Book Review

Extremely Loud & Incredibly Close by Jonathan Safran Foer

Photo on 04-07-2013 at 22.54

I’m a sentimental, emotional, man. I’m sensitive. I feel. I feel big. And Jonathan Safran Foer’s 2005 Extremely Loud & Incredibly Close made me cry and cry and weep and weep and shudder into a cathartic mess oozing across the floor. Urgh.

It is a novel about Oskar Schell, an eight-year-old (I think*) boy who discovers a key inside a vase located in his late father’s closet. The story begins a little over a year after the father’s death, which happened during the infamous 9/11 terrorist attack on New York’s World Trade Center. Rather than focus on this attack as a potent symbol of unique victimisation, Safran Foer instead chooses to place it within the tradition of unexpected violence resulting in huge loss of civilian life, incorporating the horrors of the 1945 Dresden bombing in quite some detail, as well as a personal and unpleasant (though brief) account of Hiroshima.
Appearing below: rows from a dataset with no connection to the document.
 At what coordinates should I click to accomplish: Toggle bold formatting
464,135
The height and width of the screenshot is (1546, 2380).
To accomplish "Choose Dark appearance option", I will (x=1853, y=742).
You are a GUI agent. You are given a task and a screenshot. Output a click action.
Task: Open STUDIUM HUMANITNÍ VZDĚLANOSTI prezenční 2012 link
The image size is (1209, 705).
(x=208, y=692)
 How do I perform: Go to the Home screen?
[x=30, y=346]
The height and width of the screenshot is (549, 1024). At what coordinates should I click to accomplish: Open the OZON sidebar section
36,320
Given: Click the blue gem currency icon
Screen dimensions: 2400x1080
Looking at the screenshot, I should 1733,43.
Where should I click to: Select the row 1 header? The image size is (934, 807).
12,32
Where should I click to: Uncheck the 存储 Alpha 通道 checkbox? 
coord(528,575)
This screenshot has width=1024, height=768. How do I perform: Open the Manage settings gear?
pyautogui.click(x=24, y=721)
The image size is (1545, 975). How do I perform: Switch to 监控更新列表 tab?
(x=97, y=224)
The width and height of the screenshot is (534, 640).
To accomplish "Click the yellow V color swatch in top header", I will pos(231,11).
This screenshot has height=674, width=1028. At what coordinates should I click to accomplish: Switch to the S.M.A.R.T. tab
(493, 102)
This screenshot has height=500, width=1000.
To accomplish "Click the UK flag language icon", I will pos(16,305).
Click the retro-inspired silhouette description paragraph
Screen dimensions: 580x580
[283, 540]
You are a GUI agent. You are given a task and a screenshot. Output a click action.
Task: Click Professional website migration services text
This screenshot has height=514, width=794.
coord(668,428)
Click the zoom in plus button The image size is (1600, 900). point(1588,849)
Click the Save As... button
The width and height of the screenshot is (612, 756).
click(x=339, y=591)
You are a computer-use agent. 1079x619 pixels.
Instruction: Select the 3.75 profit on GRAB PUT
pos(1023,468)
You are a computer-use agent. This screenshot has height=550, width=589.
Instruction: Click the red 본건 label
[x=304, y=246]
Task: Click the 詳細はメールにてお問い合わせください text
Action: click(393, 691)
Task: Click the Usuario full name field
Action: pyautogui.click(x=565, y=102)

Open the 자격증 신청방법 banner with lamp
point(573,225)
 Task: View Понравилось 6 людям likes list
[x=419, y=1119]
Yes, the novel includes big, famous, events, and is about grief and grieving and death and childhood and innocence and regret and shame and loneliness and selfishness and all manner of buzz word lit subjects… But it is engaging, it is often very, very funny. Yes, its emotionality may come from a rather predictable place, and the plot may reveal itself in a relaxed manner (almost as if the initial shock of the terrorist act has shattered the nerves of a potential reader), but its use of photography, cartoon, flipbook, altering font size-spacing-colouring, marks it out as an interesting, though not necessarily innovative, book. Stylistically.

So, yes, Extremely Loud & Incredibly Close is very much a novel that tugs self-consciously at the tearducts through overwrought sentimentality… But I forgive it, because sometimes it’s nice to cry. And the book is intelligently written and the tertiary points it touches on regarding memory and the urge to record life are powerful and much more potent that the potentially heavy-handed bits about sadness and loss. One character, who narrates occasional passages, can only communicate through the written word, he has, a la Tommy, been struck “dumb” (can one still say that?)  following horrors he has witnessed. As his emotions rise, as he is swept up in the growing explosion of the novel’s main plot, he loses the (literal) space, but retains the urge, to write. He wishes for “an infinitely long blank book and the rest of time.”

A beautiful notion.

A life, life, cannot be expressed only through the written word. Safran Foer’s metafictional point, easy to ignore if a reader just wants to cry about a sad little rich boy, intellectually undermines the novel as a form. Justifying his use of pictures and photos in this volume, but also perhaps explaining why he hasn’t finished another proper novel in the almost decade since…

Not as good as Everything Is Illuminated (see my glowing review HERE), but certainly good enough to get me looking up Tree of Codes. (Once I’ve read Street of Crocodiles. I’m not a philistine.)

_____

*Wikipedia tells me he was nine. I think that’s wrong, though Oskar does lie a lot about his age.